We're not Alabama with a retired Big Yellow Mama sitting waiting to give someone a heated embrace!

OP posts:
stopfuckingshoutingatme · 06/04/2018 19:14

I am not sure drugs is the issue actually
It’s a societal , peer pressure lack of hope issue . Watch any of the films and the drugs are an accessory not the actual source

Drugs and gangs have always been abiut but now we do know how to address the issue partially

But can’t or won’t invest into it

YoloSwaggins · 06/04/2018 21:28

Sorry I don't know the facts about Portugal but you can Google it

Obviously they didn't give drugs out for free....just legalised them....

YoloSwaggins · 06/04/2018 21:30

Classic 😂 have a nice discussion about a social issue and someone comes out with a "bring back the electric chair!!"

Not even "bring back the death penalty"

Just straight to electric chair. Wow. This made me have a legit laughing fit at work...

Alwayslumpyporridge · 06/04/2018 21:43

I read a lot about this (am a Londoner) what resonates with me is the comments about how youngsters will argue outragedly on social media and take offense at any tiny perceived slight, even on vague acquaintances, then add in lack of discipline at school and home, total melting pot. It’s school holidays, I dread to think what will happen in the summer.

Gang life is portrayed as cool, gangsta music selling a dream about mega riches, hot bitches, fast cars, frankly fuck off with that! It’s not cool, the average teen in this situation is lucky not to be dead or in prison past 18

SaucyJane · 06/04/2018 21:44

I thought it was Lennon and yoko who took heroin, not the much squeakier clean McCartney?

OP posts:
Alwayslumpyporridge · 06/04/2018 21:49

Is Jagger clean now?

Alwayslumpyporridge · 06/04/2018 21:52

Electric chair?

www.just4sofas.co.uk/superior-electric-reclining-chair.html?92=4

YoloSwaggins · 06/04/2018 21:57

@alwaysgrumpyporridge 😂😂😂

YoloSwaggins · 06/04/2018 21:57

Bring back the electric recliner leather chair from DFS!

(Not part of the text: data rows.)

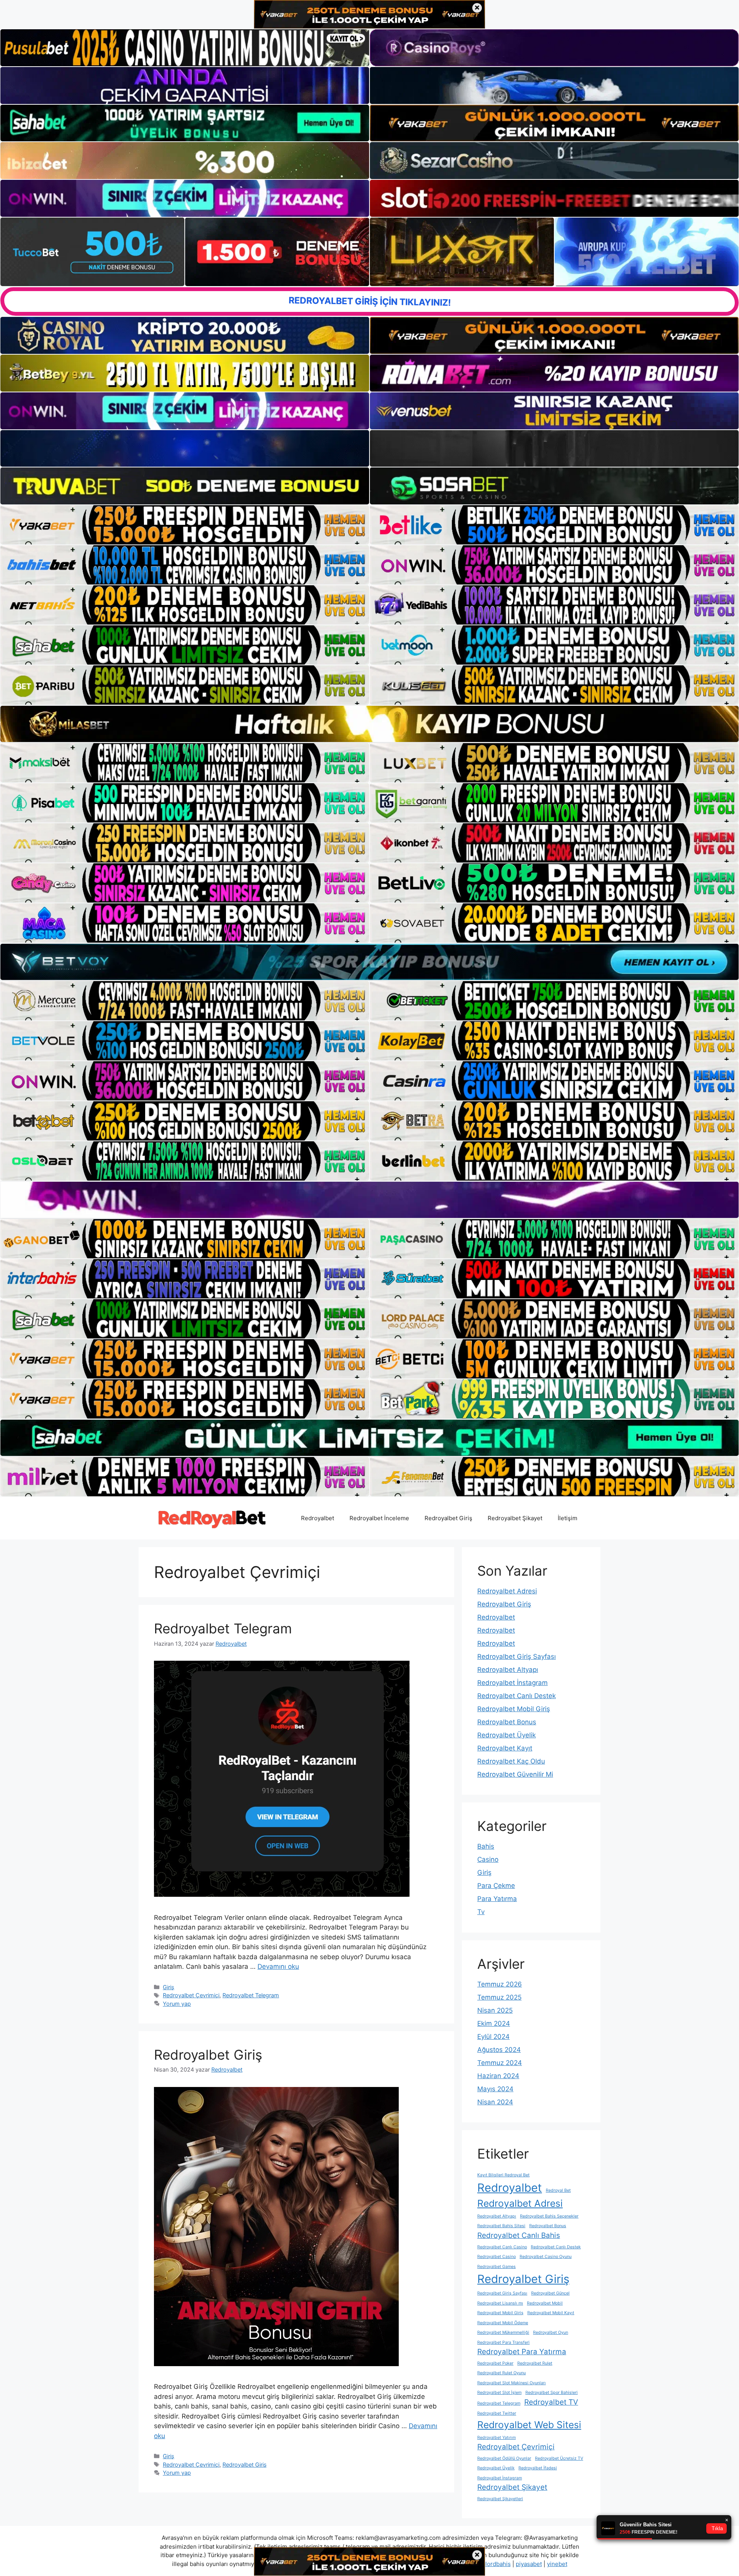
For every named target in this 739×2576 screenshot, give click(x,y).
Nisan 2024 (495, 2102)
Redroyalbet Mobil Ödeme (502, 2322)
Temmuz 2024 (499, 2063)
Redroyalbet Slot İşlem (499, 2392)
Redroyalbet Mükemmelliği (503, 2332)
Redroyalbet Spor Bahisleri (551, 2392)
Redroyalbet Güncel (550, 2293)
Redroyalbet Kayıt (504, 1748)
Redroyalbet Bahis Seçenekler (549, 2216)
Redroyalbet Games (496, 2266)
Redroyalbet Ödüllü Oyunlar (504, 2458)
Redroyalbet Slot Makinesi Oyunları (511, 2382)
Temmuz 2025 (499, 1997)
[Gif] (369, 724)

fruitcider · 06/04/2018 22:13

As a prison detox nurse I support the Portuguese model of decriminalising small amounts in possession and criminalising the big dealers with harsher sentencing. Banning mind altering substances doesn't stop people using them, it drives its use underground and increase drug related crime and violence.

The death penalty doesn't deter people from committing crime by the way 🙄

fruitcider · 06/04/2018 22:15

I am not sure drugs is the issue actually

They aren't..,

The issues are

Childhood sexual abuse
Childhood neglect
Domestic violence
Poverty
Homelessness
Parental addiction
Parental mental illness

Collectively known as

Adverse Childhood Experiences

CuboidalSlipshoddy · 06/04/2018 22:21

I support the Portuguese model of decriminalising small amounts in possession and criminalising the big dealers with harsher sentencing.

Which makes no sense, logically.

If the stuff is legal to possess, where are people supposed to buy the stuff that is legal to possess from, if not from dealers? If that dealing is illegal, where does the money that the legal possessors spend end up? If that dealing is illegal, what reason is there to believe that the products being sold illegal are what they say they are, free from impurities and correctly dosed?

Legal possession, illegal sale forces a link between the legal overground users and the illegal underground suppliers. It's that linkage, with the flow of money from purchasers who see themselves as upstanding citizens doing nothing wrong, to gangland criminals, which makes the whole thing so toxic.

If you legalise possession but make the sales themselves illegal, you are simply making it easier to make a living as a drug dealer because your clients have less reason to be furtive and no reason at all to turn you in. When possession is illegal a dealer runs the risk of being given up by a user looking to avoid a prosecution. When possession is legal, your clients aren't getting arrested so (a) can't turn you in and (b) can continue to buy your product.

Yes, it avoids cluttering up the legal system. Yes, it arguably reduces some harm to users, although they are still at risk from contaminated, adulterated and, paradoxically, the occasional pure dose. But if your intent is to put drug dealers, and their associated violence, out of business, legalising possession while leaving dealing illegal seems to combine all the worst facets of prohibition with all the worst facets of legalisation.